Mit Blick auf die Präsenzklausuren müsste man sich auch fragen: Ist eine Fallbearbeitung in zwei Stunden ohne die literarischen Hilfswerke, die einem Juristen oder einer Juristin im Alltag zur Verfügung stehen würden, wirklich realitätsnah? Man könnte sich auch fragen, ob es die angehenden Juristinnen und Juristen nicht besser vorbereiten würde, den Fall am gewohnten Schreibtisch mit allen literarischen Mitteln, die ihnen auch sonst zur Verfügung stehen, zu lösen.

Das Staatsexamen sollte nicht darunter leiden

Das Schwierigkeitslevel der Sachverhalte in den Klausuren müsste natürlich dementsprechend angepasst werden und eine Verlängerung der Bearbeitungszeit wäre durch die Suche nach Quellen wohl auch hilfreich.

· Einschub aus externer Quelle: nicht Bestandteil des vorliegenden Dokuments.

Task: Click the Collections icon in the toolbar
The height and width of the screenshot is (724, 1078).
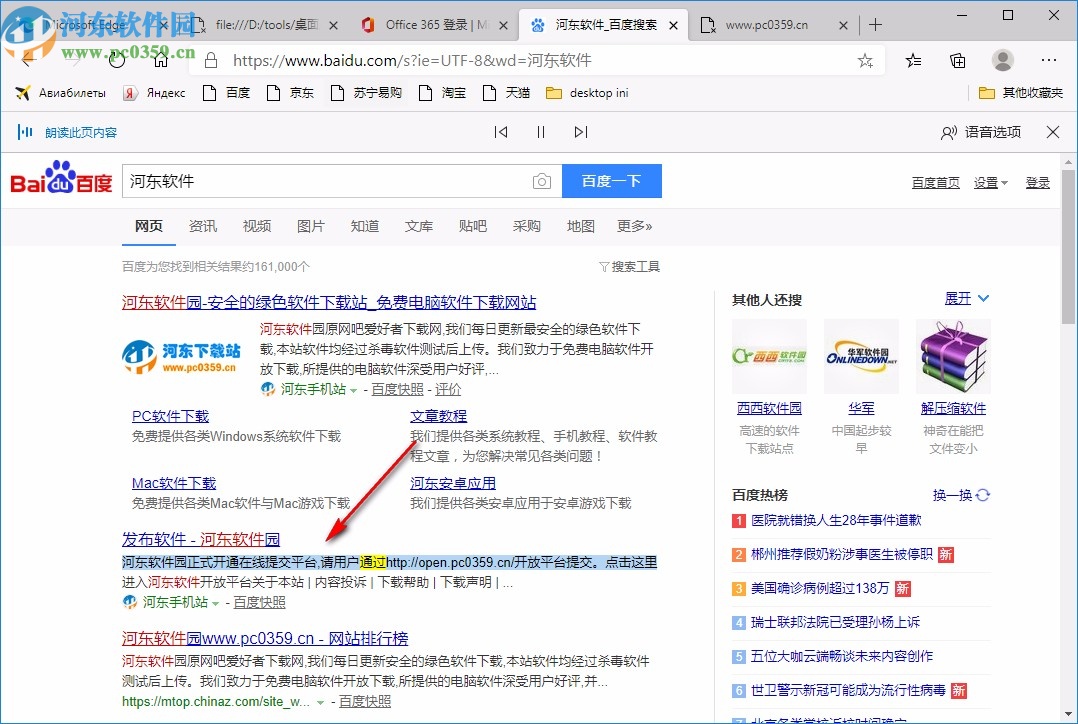Action: pos(957,61)
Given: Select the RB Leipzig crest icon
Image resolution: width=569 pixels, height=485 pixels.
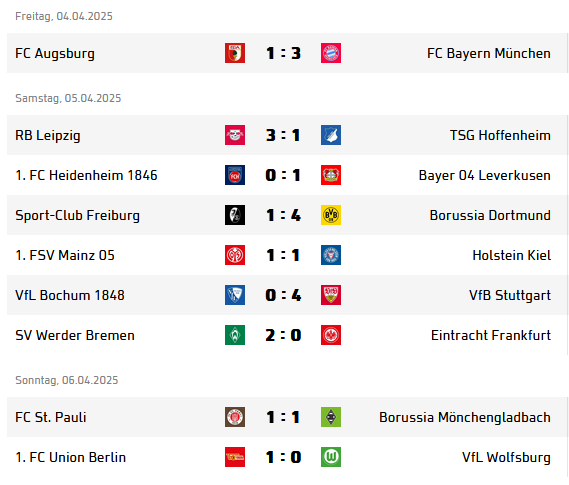Looking at the screenshot, I should 235,135.
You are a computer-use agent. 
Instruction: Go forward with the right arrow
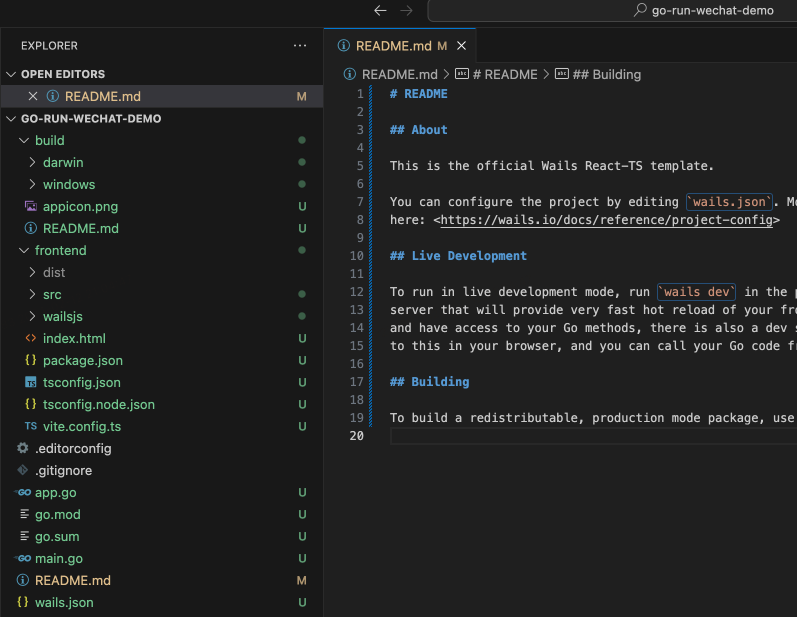click(406, 10)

Dadurch könnte es Studierenden den Start ins spätere Berufsleben erleichtern und die Planung an der Teilnahme von Klausuren würde sich für viele einfacher gestalten. Skeptiker behaupten jedoch, das Schreiben von Klausuren im Onlineformat könnte das Niveau der Arbeit verringern und die Vorbereitung zum Staatsexamen erschweren.

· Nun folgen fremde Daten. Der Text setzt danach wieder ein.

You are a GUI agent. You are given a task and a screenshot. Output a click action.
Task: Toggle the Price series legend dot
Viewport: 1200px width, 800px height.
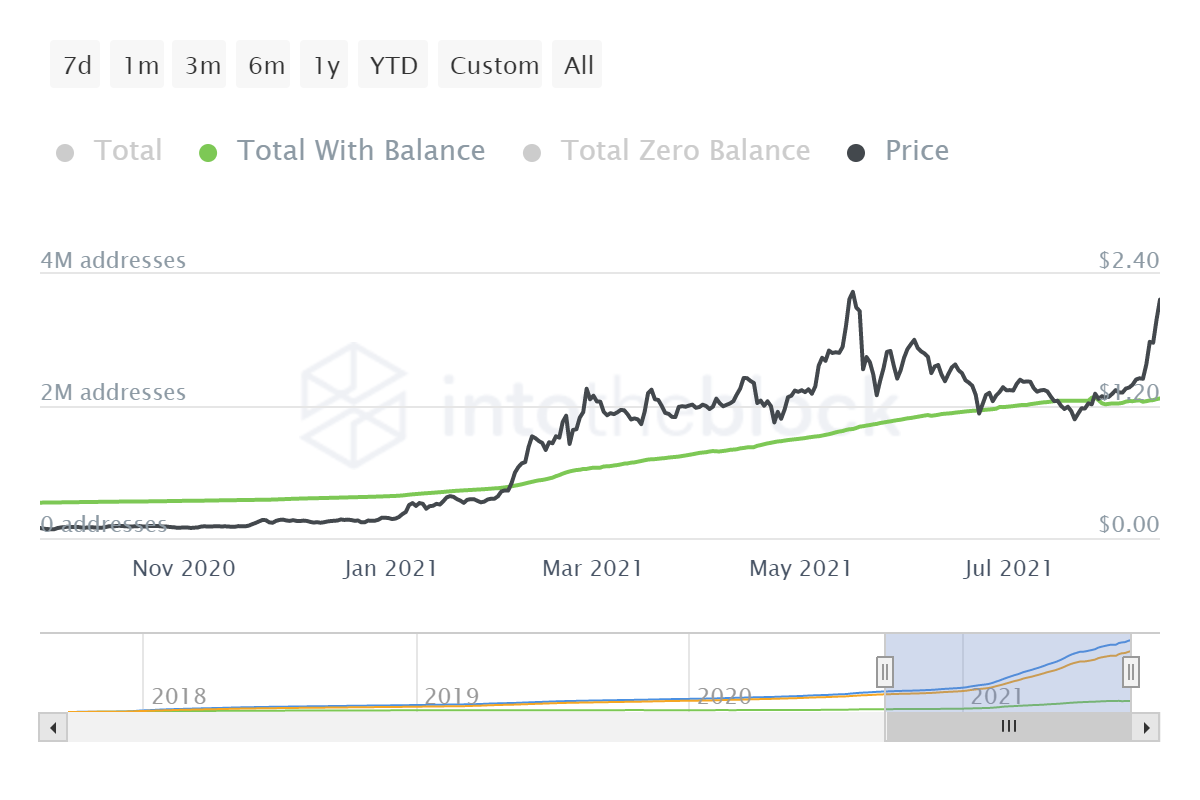[856, 153]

Alles in allem stellen e-Klausuren zwar eine super Alternative dar, jedoch darf meiner Meinung nach die Vorbereitung auf das Staatsexamen keinesfalls vernachlässigt werden. Denn nur durch die Übung von Falllösungen unter Examensbedingungen kann meines Erachtens eine gute Vorbereitung gewährleistet werden.